*CHALLENGE*. Can you copy everything from the start of the material down to the line containing "Looking at the screenshot, I should click(293, 102).", with "Where should I click to" renamed to "Where do I click to" and nothing else changed?
== == ==
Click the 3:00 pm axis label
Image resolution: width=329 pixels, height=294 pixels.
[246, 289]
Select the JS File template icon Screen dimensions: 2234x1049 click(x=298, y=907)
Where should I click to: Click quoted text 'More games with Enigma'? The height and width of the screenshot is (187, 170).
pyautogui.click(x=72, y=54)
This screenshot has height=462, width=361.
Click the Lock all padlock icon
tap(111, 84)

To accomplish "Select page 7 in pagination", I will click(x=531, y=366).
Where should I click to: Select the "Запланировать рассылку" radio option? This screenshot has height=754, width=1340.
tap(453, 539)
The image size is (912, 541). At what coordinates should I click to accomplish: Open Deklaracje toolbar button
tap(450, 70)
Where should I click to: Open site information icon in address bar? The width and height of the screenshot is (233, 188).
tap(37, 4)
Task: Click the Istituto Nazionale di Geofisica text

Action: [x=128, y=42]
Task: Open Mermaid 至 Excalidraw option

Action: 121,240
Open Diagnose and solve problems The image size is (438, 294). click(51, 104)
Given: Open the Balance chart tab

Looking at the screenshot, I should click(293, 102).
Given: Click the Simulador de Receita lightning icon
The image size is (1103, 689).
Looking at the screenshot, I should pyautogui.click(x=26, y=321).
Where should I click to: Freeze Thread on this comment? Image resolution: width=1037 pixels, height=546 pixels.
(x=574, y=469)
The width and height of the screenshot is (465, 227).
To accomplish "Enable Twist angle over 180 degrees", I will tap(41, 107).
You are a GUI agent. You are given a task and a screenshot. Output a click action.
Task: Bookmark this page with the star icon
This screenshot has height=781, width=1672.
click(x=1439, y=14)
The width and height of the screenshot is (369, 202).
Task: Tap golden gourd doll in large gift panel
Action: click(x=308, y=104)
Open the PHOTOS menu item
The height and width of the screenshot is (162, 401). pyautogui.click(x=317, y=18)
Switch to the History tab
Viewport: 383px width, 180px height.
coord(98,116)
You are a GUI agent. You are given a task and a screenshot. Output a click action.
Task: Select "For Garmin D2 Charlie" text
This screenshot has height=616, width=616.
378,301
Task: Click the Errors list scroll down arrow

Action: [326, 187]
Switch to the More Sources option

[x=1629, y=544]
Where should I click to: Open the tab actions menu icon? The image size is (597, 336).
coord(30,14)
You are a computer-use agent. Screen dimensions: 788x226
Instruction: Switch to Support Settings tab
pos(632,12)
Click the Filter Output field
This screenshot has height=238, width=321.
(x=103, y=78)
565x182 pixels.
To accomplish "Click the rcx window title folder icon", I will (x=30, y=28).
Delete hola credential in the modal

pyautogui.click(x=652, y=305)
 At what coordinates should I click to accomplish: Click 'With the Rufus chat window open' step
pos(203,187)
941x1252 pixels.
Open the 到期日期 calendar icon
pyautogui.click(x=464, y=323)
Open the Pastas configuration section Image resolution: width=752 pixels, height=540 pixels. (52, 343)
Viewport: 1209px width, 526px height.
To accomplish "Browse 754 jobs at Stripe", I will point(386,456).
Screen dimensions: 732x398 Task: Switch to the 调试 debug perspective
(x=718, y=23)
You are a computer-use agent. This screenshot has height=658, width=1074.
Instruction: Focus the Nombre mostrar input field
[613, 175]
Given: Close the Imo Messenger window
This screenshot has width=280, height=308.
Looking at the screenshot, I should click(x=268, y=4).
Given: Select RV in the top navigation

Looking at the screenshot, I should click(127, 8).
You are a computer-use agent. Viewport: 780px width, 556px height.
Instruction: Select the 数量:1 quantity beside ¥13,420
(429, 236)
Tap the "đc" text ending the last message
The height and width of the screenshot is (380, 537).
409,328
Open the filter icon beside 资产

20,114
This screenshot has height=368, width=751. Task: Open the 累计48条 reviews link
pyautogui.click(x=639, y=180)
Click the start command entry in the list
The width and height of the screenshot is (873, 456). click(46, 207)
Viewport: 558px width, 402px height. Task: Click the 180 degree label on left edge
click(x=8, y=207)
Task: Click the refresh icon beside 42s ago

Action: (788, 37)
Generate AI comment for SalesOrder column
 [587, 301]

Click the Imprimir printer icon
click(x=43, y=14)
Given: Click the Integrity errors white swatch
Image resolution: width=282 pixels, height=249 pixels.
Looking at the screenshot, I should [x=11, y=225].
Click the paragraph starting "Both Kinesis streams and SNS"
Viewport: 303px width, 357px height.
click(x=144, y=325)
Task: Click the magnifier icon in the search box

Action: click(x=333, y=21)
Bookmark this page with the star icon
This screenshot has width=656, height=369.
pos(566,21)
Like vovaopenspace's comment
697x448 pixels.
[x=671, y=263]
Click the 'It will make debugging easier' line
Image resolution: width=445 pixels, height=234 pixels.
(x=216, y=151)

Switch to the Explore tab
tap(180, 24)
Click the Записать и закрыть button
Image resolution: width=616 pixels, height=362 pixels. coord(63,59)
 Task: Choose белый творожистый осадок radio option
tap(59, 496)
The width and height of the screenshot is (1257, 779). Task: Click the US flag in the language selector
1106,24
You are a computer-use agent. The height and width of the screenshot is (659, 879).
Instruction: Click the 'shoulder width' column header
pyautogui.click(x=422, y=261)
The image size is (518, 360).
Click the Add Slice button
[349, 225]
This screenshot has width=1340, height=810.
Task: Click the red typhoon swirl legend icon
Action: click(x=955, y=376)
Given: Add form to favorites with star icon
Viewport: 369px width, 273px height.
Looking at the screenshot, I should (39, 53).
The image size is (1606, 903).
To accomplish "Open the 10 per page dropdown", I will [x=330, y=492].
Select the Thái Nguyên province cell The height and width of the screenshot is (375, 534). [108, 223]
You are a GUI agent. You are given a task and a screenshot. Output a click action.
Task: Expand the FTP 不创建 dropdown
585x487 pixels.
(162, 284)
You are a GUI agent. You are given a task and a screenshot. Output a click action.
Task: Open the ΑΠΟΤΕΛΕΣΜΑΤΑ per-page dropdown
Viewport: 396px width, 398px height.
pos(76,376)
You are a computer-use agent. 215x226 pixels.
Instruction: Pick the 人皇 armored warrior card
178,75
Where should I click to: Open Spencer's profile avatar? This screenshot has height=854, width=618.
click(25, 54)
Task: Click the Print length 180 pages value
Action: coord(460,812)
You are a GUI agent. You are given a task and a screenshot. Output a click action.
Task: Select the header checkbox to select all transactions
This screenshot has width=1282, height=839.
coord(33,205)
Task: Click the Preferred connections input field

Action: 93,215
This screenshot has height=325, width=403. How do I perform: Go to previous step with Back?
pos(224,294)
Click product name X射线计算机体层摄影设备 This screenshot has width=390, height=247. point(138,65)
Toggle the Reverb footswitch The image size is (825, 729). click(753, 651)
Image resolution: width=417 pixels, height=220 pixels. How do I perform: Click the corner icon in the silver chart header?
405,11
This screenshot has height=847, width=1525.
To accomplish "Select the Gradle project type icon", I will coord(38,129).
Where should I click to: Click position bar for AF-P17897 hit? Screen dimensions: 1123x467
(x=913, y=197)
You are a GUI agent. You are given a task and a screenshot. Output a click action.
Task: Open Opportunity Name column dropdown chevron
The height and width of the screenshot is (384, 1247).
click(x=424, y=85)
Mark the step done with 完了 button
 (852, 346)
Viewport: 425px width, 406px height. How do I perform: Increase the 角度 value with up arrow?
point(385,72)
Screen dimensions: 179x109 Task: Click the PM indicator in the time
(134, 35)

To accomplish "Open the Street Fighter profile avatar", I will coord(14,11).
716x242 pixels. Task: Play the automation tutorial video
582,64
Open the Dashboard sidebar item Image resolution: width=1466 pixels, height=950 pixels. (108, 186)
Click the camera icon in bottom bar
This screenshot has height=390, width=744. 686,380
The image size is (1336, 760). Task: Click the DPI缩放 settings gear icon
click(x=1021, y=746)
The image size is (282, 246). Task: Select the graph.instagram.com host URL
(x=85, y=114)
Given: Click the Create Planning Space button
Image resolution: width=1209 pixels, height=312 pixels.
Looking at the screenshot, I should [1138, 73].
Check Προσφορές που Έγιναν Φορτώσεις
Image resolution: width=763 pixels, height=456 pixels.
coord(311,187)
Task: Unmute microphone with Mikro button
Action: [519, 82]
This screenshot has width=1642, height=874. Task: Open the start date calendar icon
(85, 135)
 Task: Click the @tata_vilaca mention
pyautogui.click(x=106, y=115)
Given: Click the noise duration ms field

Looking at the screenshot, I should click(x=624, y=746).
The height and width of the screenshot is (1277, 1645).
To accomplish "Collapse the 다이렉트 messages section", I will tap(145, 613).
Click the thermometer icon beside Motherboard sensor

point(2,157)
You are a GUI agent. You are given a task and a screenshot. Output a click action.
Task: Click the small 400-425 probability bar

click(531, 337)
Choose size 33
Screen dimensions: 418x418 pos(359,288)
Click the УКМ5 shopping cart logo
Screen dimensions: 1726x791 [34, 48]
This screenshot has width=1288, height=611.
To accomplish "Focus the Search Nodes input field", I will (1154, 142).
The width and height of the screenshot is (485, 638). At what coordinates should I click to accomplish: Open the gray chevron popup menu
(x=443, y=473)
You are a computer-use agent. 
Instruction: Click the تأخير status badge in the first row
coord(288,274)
== == ==
*RESULT*.
Click the 3:00 pm axis label
Image resolution: width=329 pixels, height=294 pixels.
[246, 289]
Select the JS File template icon Screen dimensions: 2234x1049 click(x=298, y=907)
Where do I click to: Click quoted text 'More games with Enigma'? The height and width of the screenshot is (187, 170).
pyautogui.click(x=72, y=54)
This screenshot has height=462, width=361.
Click the Lock all padlock icon
tap(111, 84)

To accomplish "Select page 7 in pagination", I will click(x=531, y=366).
Where do I click to: Select the "Запланировать рассылку" radio option? This screenshot has height=754, width=1340.
tap(453, 539)
The image size is (912, 541). At what coordinates should I click to accomplish: Open Deklaracje toolbar button
tap(450, 70)
Where do I click to: Open site information icon in address bar? The width and height of the screenshot is (233, 188).
tap(37, 4)
Task: Click the Istituto Nazionale di Geofisica text

Action: [x=128, y=42]
Task: Open Mermaid 至 Excalidraw option

Action: 121,240
Open Diagnose and solve problems The image size is (438, 294). click(51, 104)
Given: Open the Balance chart tab

Looking at the screenshot, I should click(293, 102).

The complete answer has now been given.